▶ Input data
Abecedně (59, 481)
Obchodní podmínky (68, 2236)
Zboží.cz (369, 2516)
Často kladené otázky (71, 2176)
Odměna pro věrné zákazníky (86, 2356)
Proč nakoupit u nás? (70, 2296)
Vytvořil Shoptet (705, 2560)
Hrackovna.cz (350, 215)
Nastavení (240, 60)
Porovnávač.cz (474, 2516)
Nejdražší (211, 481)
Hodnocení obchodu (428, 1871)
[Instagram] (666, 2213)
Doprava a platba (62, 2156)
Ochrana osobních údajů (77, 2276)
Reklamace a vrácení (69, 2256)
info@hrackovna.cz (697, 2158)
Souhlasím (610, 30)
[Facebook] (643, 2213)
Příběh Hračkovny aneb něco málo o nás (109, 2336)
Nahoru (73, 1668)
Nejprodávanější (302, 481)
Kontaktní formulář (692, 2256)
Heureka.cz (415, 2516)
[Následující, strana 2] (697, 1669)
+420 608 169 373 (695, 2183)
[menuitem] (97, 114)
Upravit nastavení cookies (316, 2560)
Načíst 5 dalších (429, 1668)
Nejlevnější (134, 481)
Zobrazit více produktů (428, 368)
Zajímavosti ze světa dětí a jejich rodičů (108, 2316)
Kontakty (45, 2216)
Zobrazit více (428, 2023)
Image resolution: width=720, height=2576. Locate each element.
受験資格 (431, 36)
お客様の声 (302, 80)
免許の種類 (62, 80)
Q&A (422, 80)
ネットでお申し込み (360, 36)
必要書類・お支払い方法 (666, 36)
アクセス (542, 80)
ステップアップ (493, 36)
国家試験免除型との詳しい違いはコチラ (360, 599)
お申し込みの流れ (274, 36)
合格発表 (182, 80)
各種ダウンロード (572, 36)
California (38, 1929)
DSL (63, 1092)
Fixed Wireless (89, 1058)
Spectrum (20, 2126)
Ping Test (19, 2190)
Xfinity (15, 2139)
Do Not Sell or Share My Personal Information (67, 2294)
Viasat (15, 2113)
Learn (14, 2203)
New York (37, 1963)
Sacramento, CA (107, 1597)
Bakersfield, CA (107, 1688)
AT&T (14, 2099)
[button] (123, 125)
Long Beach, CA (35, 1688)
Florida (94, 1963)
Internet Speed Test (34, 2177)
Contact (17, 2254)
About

▶ Task requirements
Scan the data above for the string "více". Copy every line in which it appears.

▶ Task response
Zobrazit více produktů (428, 368)
Zobrazit více (428, 2023)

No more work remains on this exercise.